EXTRACTED TEXT:

RAL Tier1 weekly operations castor 08/02/2010

From GridPP Wiki
Revision as of 14:55, 15 February 2010 by Matt viljoen (Talk | contribs)

(diff) ← Older revision | Latest revision (diff) | Newer revision → (diff)
Jump to: navigation, search

Summary of Previous Week

  • Matthew:
    • High level CASTOR strategy for 2010 (inc. 2.1.9)
    • Coordinating team debugging multipath EMC problems
  • Shaun:
    • Configuration Analysis of Production Systems
    • Castor On Duty things
      • Fixing CMS recall problem
      • Fixing missing passwd entries for stage:st and lsfadmin accounts
      • Bringing up and testing of CASTOR instances
  • Chris:
    • Configuring repack instance
    • Working on PreProd instance
    • Preparing test disk server for new Alice peer/manager
    • Preparing preprod instance to test max number of job slots
    • Writing puppet manifests for preproduction disk servers
  • Cheney:
    • ..
  • Tim:
    • RAC upgrade and getting working again...
    • Hardware purchasing
    • Getting repack working after install
  • Richard:
    • Completed setting up current set of pre-prod disk servers
  • Brian:
    • ATLAS D1T0 draining and disk removal.
  • Jens:
    • CIP upgrade finally graded up. And related upgrade pre and post coordination and testing.

Developments for this week

  • Matthew:
    • meetings at CERN and ATLAS Jamboree
    • Coordinating team debugging multipath EMC problems
    • 2.1.9 fact finding at CERN
  • Shaun:
    • More configuration analysis
    • Looking at ways of improving resilience of current system
    • LHCb disk-2-disk copy problems
    • SRM development if time permits
  • Chris:
    • Castor On Duty (M-F)
    • Test max number of job slots per protocol basis
    • Looking at why vdqm/vmgr not working on preprod
    • Get back to polymorphic configuration
    • Install SRM machine(s) for preprod
  • Cheney:
    • ..

LISTING:
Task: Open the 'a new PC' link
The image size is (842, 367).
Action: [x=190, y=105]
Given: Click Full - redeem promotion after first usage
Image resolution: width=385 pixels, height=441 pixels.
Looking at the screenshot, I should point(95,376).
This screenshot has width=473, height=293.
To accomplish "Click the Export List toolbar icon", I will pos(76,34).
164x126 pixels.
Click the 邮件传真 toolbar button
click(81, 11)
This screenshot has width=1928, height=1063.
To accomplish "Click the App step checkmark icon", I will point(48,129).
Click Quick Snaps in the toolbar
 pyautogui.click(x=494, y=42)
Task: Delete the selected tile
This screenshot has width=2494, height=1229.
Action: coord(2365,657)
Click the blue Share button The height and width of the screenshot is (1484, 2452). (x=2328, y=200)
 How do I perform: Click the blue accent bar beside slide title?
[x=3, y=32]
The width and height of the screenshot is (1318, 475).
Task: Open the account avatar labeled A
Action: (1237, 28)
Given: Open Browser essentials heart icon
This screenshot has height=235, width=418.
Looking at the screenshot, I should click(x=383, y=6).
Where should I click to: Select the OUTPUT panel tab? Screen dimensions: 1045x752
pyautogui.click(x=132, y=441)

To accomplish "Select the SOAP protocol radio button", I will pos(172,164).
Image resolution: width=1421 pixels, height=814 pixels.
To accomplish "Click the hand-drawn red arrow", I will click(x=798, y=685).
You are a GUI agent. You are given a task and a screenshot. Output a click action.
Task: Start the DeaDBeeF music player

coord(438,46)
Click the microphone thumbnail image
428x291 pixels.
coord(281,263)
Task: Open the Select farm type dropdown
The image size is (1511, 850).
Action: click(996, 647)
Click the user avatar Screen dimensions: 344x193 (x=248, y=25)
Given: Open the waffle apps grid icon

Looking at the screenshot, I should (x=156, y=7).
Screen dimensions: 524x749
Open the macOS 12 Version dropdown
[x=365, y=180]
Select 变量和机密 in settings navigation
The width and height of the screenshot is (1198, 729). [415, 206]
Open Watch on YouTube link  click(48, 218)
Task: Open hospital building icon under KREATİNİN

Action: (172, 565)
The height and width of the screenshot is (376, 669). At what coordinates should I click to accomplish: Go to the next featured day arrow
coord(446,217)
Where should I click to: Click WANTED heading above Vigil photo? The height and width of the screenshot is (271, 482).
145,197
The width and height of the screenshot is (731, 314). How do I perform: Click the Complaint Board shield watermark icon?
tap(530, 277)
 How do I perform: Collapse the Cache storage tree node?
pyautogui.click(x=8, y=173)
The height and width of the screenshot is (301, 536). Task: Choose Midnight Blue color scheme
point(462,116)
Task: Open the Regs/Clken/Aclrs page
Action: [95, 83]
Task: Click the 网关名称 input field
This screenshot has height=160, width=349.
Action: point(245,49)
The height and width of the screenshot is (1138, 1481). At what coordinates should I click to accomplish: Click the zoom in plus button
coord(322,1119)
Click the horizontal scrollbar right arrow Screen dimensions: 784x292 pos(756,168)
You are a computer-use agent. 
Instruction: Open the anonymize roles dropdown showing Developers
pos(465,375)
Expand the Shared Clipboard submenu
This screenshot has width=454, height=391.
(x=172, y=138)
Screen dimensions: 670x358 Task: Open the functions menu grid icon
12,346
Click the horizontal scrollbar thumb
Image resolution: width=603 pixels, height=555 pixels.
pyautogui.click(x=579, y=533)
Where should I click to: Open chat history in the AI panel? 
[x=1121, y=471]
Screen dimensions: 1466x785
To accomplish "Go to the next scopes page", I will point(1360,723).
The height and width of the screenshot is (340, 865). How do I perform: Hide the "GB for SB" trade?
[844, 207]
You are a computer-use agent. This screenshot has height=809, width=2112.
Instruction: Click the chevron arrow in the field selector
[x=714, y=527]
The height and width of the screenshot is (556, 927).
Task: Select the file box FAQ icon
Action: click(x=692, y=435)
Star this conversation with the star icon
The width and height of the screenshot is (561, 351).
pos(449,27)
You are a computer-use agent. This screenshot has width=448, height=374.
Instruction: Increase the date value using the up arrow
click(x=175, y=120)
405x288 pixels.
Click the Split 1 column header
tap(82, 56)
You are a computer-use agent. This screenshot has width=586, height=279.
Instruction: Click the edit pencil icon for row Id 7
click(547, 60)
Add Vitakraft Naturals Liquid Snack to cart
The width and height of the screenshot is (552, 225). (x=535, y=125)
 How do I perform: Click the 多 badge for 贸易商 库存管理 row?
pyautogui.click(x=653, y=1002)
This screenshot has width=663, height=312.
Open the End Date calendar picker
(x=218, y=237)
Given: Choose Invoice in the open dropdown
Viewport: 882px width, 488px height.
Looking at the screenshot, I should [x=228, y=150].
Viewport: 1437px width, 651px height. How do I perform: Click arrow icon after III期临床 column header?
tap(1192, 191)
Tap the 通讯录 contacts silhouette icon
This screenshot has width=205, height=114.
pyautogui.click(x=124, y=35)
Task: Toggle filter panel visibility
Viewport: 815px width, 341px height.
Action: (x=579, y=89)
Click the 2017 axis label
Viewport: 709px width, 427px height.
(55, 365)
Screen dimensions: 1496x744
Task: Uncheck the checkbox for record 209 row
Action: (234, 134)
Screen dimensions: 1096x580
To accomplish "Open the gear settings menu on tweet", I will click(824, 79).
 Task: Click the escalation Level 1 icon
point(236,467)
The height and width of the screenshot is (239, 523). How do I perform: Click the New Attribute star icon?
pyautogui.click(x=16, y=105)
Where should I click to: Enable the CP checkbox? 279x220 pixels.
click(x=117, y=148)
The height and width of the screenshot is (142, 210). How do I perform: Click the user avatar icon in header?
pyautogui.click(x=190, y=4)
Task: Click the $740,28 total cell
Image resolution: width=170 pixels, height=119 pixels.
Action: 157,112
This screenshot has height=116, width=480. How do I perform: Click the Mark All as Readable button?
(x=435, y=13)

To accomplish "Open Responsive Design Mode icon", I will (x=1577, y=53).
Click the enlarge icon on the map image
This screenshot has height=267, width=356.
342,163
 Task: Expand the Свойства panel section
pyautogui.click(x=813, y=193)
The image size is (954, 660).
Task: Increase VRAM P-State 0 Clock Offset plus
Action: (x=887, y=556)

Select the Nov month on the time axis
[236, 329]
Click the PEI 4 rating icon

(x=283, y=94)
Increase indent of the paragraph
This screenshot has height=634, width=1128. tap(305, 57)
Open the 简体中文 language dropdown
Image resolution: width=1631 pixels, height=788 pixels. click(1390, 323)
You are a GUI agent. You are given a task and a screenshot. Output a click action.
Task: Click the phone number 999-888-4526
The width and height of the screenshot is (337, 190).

THINGS TO DO:
- A) In the CASTOR operations page, reproduce the part that opens with the words containing "RAL Tier1 weekly" and closes with "revision → (diff)", switching "Older revision" to "Previous revision".
- B) According to the CASTOR operations page, who is on Castor On Duty this week, and on which days?
- C) Carry on the CASTOR weekly operations page from the point where it stops.

ANSWERS FOR THE EXERCISE:
- A)
RAL Tier1 weekly operations castor 08/02/2010

From GridPP Wiki
Revision as of 14:55, 15 February 2010 by Matt viljoen (Talk | contribs)

(diff) ← Previous revision | Latest revision (diff) | Newer revision → (diff)

- B) Chris is on Castor On Duty, Monday through Friday.

- C)
  • Tim:
    • More hardware purchasing
    • Looking at why RAC not working
    • Geeting RAC stability back to what it should be
  • Richard:
    • Run stress tests on pre-prod instance
  • Brian:
    • CASTOR Draining
    • Educating AD on Draining.
  • Jens:
    • Ideally, some CIP development.

Operations Issues

  • Problem with CMS recalls - now fixed
  • c08 continuing being instable. Plan for removal from production
  • approx. 8 corrupt files discovered on gdss66 (cmsFarmRead) sent to CMS. None were critical.
  • entries on /etc/passwd disappeared on gdss67,110. Accedental redeployment?

Blocking issues

  • Lack of Quattor configuration files for SLC4.8 is stopping us evaluating Quattor alongside CASTOR 2.1.8. Preprod setup will initially proceed with a Kickstart-based deployment.

Planned, Scheduled and Cancelled Interventions

Entries in/planned to go to GOCDB

Description Start End Type Affected VO(s)
Upgrade of memory on database nodes (Ongoing) (Ongoing) At Risk All instances
Fix EMC multipath issues (Ongoing) (Ongoing) At Risk All instances

Advanced Planning

  • Gen upgrade to 2.1.8 2010Q1
  • Install/enable gridftp-internal on Gen (This year/before 2.1.8 upgrade)

Staffing

  • Castor on Call person: Chris
  • Staff absences: Matthew in CERN (Tueday, Wednesday)